Instruction => Return the entries below unchanged, starting with the line that contains "The height and width of the screenshot is (563, 1000)." and continuing through the last line of the entries, with both ends included.

··· Supplied data ···

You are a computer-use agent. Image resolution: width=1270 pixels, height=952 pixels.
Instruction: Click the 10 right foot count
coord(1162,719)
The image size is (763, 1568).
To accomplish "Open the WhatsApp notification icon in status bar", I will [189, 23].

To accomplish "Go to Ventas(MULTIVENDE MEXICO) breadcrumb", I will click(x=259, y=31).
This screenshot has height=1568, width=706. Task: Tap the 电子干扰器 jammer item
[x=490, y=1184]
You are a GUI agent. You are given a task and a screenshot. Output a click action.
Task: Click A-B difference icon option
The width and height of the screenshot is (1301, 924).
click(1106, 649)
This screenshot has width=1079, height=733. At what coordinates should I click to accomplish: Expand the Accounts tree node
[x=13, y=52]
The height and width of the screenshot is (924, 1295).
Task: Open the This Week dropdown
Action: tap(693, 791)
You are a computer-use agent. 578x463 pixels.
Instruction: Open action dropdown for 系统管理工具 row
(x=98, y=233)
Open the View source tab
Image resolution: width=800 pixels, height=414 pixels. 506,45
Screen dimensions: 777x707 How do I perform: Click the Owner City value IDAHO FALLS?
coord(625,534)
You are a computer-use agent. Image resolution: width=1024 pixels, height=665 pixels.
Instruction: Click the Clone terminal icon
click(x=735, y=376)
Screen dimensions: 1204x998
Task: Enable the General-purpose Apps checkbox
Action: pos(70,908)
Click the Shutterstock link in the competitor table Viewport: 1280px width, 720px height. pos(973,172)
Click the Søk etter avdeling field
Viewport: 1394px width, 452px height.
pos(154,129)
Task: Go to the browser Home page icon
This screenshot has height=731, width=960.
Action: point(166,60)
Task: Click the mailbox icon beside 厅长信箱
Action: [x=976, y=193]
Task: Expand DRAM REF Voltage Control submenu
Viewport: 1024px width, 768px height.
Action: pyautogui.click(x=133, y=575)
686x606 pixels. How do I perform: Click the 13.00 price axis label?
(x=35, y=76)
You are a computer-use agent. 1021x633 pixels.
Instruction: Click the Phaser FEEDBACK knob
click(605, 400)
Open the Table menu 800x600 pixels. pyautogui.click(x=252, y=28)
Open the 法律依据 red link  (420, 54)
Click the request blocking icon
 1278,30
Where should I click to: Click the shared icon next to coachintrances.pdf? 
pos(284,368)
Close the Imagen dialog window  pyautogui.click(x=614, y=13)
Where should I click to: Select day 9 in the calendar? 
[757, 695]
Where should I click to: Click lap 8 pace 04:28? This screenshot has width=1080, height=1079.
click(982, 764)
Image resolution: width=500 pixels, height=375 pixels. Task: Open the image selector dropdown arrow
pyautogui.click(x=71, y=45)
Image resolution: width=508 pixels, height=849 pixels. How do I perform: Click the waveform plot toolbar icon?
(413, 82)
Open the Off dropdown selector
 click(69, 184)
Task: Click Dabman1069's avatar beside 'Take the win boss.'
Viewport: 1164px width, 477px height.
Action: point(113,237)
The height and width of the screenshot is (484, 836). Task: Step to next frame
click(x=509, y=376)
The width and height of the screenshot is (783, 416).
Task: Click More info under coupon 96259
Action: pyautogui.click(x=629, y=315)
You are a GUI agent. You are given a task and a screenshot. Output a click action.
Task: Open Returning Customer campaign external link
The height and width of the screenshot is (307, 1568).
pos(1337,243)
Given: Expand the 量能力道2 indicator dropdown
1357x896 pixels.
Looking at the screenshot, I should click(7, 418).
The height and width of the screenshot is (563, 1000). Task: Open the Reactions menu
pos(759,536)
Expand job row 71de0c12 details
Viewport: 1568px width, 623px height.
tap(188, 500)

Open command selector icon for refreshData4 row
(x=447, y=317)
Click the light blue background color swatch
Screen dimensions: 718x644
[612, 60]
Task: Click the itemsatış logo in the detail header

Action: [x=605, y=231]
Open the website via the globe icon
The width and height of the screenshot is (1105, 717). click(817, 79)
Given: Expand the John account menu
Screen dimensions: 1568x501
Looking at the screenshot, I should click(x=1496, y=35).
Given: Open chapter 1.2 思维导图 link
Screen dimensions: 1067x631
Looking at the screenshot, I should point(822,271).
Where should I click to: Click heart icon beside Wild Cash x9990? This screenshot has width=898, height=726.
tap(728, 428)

···

Task solution =>
The height and width of the screenshot is (563, 1000). Task: Open the Reactions menu
pos(759,536)
Expand job row 71de0c12 details
Viewport: 1568px width, 623px height.
tap(188, 500)

Open command selector icon for refreshData4 row
(x=447, y=317)
Click the light blue background color swatch
Screen dimensions: 718x644
[612, 60]
Task: Click the itemsatış logo in the detail header

Action: [x=605, y=231]
Open the website via the globe icon
The width and height of the screenshot is (1105, 717). click(817, 79)
Given: Expand the John account menu
Screen dimensions: 1568x501
Looking at the screenshot, I should click(x=1496, y=35).
Given: Open chapter 1.2 思维导图 link
Screen dimensions: 1067x631
Looking at the screenshot, I should point(822,271).
Where should I click to: Click heart icon beside Wild Cash x9990? This screenshot has width=898, height=726.
tap(728, 428)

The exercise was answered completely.